Raising Up Chinese-speaking Officers

As the Protector of Chinese, Pickering worked to establish a corp of European officers who were conversant in the Chinese language and thus able to handle Chinese affairs. He conducted Chinese languages classes and held examinations for government civil servants at the Raffles Institution. Those who passed would assume appointments in the Chinese Protectorate and other government departments where such knowledge was of value. The Protectorate also trained up a regular team of efficient and trustworthy Chinese interpreters.

Eradicating the Abuses of the Coolie Trade
Many sinkehs arrived in Malaya under the credit-ticket system and were often abused by coolie brokers and their eventual employers. Despite having fulfilled their contracts, they were ill-treated and suffered from repudiated contracts or indefinite detainment. Pickering set out to right this by having an officer to go onboard ships to inform sinkehs that the Chinese Protectorate was their avenue of help. The sinkehs were given handbills, and dissuaded from approaching secret societies for help.

Upon disembarkation, sinkehs were also interviewed individually to ascertain their circumstances and then put up in depots with reasonable living conditions for no longer than 10 days until relatives came for them or agencies hired them. The Protectorate required employers and sinkehs to sign a serialised contract, with a copy kept at the Chinese Protectorate. The terms of the contract were explained to the sinkeh in his dialect and he was told how to report mistreatment. These measures were refined in subsequent years as the coolie trade sought ways to circumvent them.

Regulating Chinese Secret Society Activities
Instead of complete suppression, Pickering managed secret societies through measures of surveillance and control, being concerned that a weakening of the headman's influence without an alternative system of controlling the Chinese would spell disaster. One such measure was to register the societies. The Chinese Protector was made the Registrar of Societies and kept the following records: society's name and address; its President's name, address and occupation; and information on its office-bearers, members and subscriptions. Those pertaining to the societies' signs, passwords and the like were withheld. 
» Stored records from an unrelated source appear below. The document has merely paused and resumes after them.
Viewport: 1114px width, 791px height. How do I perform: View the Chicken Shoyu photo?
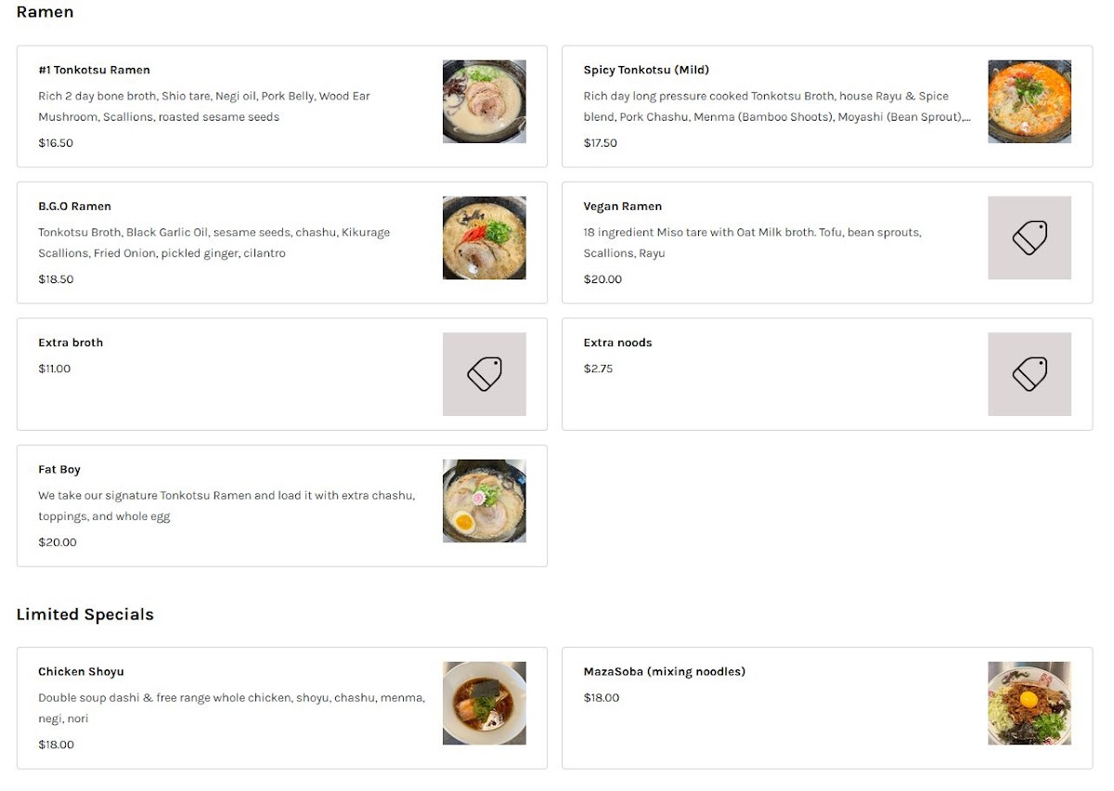(484, 703)
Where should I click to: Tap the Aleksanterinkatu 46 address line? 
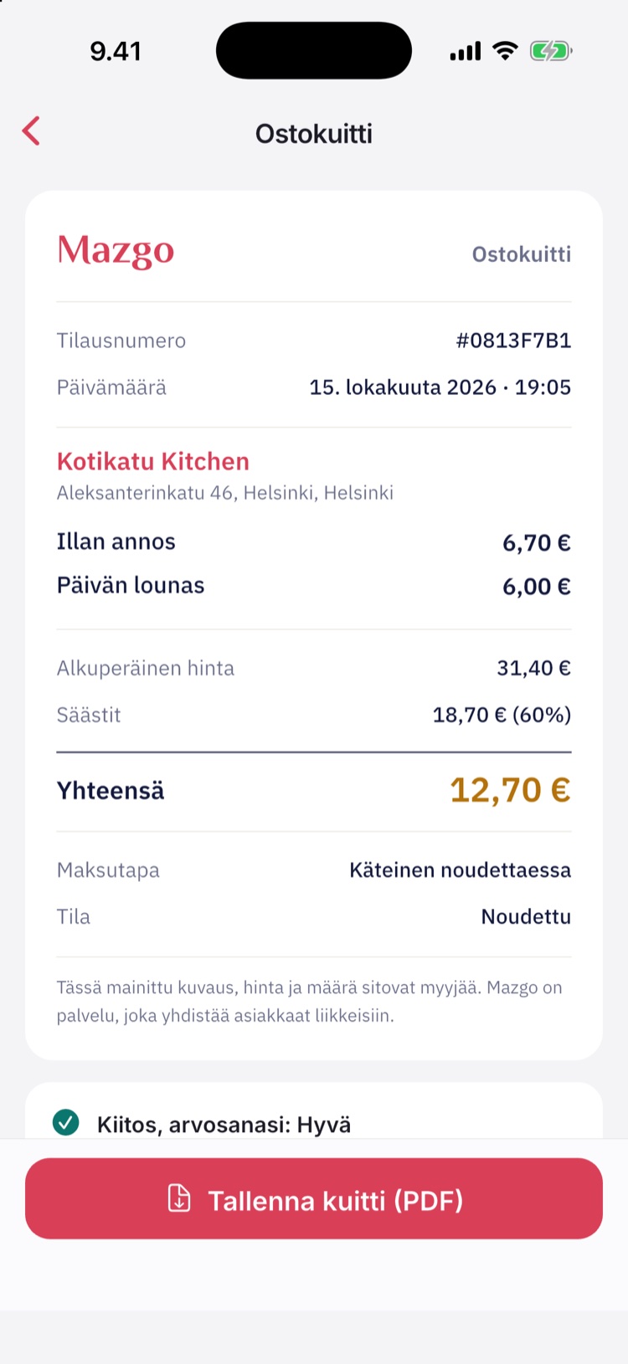225,493
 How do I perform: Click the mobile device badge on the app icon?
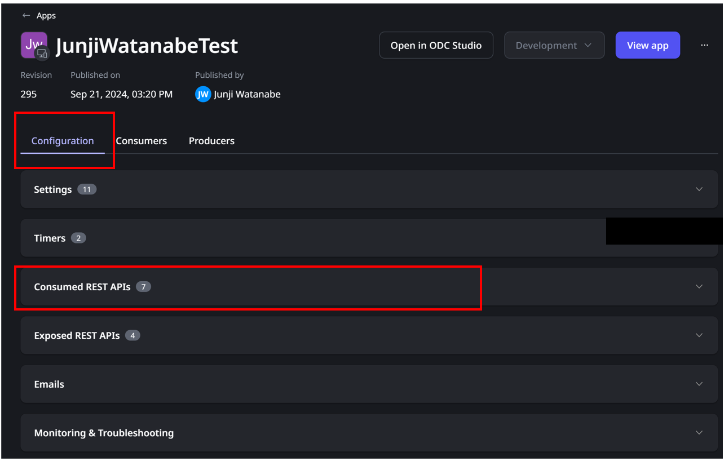tap(42, 54)
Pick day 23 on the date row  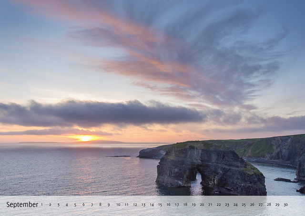coord(227,205)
To effectively control the secret societies and the lower classes of Chinese, Pickering used the secret society headmen as channels through which government regulations were passed down, and also to mete out punishment on law offenders who were often invariably secret society members. Pickering also arbitrated the petty disputes of the Chinese, positioning himself as non-partisan to the conflicting interests of the various Chinese community sectors. He soon won their trust, as the many pairs of red candles that adorned his office walls bore testimony to the Chinese's acceptance of his authority. To the Chinese, Pickering and the Chinese Protectorate presented an alternative authority to the secret societies.

Liberating Women from Prostitution
A severely disproportionate sex ratio in 19th century Singapore meant that prostitution was rampant. Though prostitution was permitted on the account of a woman's free will, there were many who were deceived or coerced into it.  The Chinese Protectorate sought out such victims of forced prostitution to free them from the control of brothels and secret societies. The Protector was also able to enter any premises where he had reason to suspect that any women or girl obtained by fraud was being concealed, and was authorised to remove any girl under 16 years of age from the brothel. Female domestic servants were also visited to check for inhumane living conditions.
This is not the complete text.